Yang perlu dibenahi pada ruang rest room di tempat-tempat tertentu, terutama di hotel adalah, menyediakan sekat antar satu pot spot dan pot spot lainnya agar saling menjaga aurat. Selain ketersediaan bahan istinja berupa air dan tissue.
Adab-adab lainnya ketika masuk kamar kecil adalah mendahulukan kaki kiri sambil berdoa, Allahumma inni a’udzubika minal khubusi wal khaba’its. Ya Allah Aku berlindung dari gangguan setan jantan dan betina. Saat keluar, menggunakan kaki kanang sambil berdoa, Gufranaka. Aku mohon ampunan-Mu. Ada pula doa ketika sedang membasuh kemaluan, Allahumma hashshin farji minal-fawahisy. Ya Allah, jagalah kemaluanku dari segela perbuatan keji.

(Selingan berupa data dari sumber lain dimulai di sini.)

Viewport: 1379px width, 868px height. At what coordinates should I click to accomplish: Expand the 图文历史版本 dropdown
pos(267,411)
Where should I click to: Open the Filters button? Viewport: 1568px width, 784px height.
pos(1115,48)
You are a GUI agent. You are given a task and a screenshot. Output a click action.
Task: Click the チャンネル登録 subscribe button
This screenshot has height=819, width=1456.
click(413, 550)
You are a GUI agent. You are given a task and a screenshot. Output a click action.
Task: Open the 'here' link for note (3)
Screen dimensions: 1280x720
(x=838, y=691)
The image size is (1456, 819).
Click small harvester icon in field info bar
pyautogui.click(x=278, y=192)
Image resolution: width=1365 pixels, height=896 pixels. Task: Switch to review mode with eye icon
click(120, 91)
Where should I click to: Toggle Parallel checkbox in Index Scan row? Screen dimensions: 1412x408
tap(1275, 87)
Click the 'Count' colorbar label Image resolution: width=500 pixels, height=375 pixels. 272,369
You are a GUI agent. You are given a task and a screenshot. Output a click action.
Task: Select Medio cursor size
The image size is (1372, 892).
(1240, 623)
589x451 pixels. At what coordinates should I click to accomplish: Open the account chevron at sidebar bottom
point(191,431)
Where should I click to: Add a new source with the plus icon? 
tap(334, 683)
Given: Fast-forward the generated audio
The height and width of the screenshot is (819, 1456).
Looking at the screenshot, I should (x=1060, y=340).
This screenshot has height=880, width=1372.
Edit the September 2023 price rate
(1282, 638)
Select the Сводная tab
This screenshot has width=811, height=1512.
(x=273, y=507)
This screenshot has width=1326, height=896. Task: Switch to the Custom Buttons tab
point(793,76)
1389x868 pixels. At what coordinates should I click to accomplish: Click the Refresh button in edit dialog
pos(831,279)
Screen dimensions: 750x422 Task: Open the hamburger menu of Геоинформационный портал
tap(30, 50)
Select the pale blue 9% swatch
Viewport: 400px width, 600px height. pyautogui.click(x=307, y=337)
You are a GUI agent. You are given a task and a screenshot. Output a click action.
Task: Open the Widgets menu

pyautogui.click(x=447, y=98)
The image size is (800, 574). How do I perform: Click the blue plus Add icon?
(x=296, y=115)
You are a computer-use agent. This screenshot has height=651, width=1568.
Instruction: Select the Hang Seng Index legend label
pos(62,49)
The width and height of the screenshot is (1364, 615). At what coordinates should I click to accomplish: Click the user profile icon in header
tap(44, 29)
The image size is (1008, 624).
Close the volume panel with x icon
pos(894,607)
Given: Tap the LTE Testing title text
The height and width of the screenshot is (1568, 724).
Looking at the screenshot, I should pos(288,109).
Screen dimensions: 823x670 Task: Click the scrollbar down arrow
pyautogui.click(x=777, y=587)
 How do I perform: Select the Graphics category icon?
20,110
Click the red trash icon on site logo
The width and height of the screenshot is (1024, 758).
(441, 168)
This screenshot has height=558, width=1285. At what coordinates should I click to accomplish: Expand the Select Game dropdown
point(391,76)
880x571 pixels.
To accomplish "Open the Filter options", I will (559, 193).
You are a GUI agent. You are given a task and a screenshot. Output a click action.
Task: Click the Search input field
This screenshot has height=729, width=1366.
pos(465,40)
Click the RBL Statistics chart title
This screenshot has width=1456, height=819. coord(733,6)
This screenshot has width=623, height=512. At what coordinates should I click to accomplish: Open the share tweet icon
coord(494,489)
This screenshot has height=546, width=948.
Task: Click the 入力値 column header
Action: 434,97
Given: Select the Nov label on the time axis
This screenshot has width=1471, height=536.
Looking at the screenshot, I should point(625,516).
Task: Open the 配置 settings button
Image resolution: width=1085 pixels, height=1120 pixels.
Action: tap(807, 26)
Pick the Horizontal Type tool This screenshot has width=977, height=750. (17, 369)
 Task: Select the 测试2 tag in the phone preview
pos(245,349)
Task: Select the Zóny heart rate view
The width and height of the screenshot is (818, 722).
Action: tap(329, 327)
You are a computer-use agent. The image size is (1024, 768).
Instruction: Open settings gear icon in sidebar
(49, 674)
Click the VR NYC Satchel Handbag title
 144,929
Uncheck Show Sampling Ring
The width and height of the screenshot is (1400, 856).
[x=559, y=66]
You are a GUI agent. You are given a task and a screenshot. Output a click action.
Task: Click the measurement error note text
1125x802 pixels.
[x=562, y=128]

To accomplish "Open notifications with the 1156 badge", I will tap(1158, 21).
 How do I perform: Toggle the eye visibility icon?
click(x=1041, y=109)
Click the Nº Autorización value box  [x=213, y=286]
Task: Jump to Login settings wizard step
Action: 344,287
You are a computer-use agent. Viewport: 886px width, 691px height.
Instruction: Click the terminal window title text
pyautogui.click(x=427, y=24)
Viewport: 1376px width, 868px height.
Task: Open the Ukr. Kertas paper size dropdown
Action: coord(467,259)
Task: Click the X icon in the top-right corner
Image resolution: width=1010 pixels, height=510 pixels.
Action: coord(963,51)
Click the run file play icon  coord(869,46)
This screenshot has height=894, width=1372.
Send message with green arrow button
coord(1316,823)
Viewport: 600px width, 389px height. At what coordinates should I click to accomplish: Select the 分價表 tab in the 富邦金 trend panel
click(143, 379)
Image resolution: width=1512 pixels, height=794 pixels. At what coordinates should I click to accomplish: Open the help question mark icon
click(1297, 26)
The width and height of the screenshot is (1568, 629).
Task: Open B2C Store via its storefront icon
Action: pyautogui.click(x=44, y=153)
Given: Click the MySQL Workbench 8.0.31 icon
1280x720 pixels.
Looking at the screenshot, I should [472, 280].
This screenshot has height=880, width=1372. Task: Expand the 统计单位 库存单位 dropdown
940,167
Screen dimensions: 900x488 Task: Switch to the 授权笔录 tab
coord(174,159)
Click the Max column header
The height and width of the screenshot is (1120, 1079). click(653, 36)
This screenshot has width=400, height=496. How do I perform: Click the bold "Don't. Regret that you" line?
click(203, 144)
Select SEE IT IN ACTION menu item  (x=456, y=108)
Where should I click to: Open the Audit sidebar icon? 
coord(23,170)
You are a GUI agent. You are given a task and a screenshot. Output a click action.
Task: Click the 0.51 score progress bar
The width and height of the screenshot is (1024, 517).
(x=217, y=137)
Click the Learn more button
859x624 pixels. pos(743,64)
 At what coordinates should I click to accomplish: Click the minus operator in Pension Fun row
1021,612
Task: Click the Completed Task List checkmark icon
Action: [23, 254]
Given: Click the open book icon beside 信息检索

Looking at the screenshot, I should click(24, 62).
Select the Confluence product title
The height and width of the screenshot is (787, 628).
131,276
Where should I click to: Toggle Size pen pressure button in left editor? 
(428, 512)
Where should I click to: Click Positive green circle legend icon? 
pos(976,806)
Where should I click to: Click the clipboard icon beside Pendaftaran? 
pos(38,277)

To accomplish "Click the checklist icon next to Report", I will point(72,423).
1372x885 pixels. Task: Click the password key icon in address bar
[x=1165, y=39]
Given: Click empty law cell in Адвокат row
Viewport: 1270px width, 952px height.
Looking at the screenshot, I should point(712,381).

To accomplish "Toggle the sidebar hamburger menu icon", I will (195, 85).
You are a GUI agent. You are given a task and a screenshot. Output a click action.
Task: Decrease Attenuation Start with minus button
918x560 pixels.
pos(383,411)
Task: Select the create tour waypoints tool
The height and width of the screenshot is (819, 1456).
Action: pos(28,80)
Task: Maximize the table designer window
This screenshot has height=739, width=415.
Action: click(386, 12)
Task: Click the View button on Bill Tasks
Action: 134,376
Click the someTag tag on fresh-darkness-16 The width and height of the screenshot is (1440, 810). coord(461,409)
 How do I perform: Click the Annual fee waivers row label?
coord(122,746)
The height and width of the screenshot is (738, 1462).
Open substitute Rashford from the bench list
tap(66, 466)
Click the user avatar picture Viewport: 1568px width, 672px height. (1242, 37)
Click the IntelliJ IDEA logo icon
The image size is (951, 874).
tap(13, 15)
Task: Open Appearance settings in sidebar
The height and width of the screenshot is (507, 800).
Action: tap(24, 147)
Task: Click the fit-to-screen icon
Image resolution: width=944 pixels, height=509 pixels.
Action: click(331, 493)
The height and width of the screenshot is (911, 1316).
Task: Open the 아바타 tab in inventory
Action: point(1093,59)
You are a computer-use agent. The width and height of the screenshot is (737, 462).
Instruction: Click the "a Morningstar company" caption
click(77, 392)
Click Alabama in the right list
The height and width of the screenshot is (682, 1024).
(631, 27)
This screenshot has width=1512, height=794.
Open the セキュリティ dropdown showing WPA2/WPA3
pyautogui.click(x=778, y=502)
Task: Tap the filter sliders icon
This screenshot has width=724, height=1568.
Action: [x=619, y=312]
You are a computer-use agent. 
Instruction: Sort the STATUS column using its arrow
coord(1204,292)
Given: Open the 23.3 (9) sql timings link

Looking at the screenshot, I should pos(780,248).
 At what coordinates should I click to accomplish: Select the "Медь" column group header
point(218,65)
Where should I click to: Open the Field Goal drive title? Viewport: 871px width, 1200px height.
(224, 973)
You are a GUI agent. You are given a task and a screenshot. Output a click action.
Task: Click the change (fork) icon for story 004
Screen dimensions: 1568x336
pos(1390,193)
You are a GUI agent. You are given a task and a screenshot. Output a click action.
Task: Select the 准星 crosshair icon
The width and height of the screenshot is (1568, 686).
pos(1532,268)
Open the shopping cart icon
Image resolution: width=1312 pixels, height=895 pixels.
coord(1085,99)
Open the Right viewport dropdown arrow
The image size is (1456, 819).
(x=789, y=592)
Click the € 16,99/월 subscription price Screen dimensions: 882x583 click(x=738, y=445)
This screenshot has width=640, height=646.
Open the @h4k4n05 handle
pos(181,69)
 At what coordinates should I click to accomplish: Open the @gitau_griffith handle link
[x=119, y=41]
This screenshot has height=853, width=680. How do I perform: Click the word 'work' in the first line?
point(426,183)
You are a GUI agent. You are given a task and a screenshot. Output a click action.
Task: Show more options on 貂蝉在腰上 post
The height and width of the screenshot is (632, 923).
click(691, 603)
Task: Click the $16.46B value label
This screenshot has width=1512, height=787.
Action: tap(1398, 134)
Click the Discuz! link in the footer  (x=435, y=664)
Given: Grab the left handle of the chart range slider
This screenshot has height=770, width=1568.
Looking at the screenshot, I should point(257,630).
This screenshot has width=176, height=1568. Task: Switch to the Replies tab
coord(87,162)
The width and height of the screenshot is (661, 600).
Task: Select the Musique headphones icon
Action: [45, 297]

Sedangkan masjid-masjid hendaklah mempertahankan jenis toilet yang umum dan syar’I, tidak usah memaksa para jamaah kencing berdiri, kecuali terpaksa atau kepepet. Kencing sambil jongkok bukan saja untuk menghindari dari terkana percikan najis air seni tetapi penelitian menunjukkan, kencing dengan jongkok dapat mereduksi gangguan ginjal dan paling penting, itu adalah sunnah, pelakunya akan mendapatkan pahala, namun jika ia tinggalkan pun tak berdosa. Wallahu A’lam! []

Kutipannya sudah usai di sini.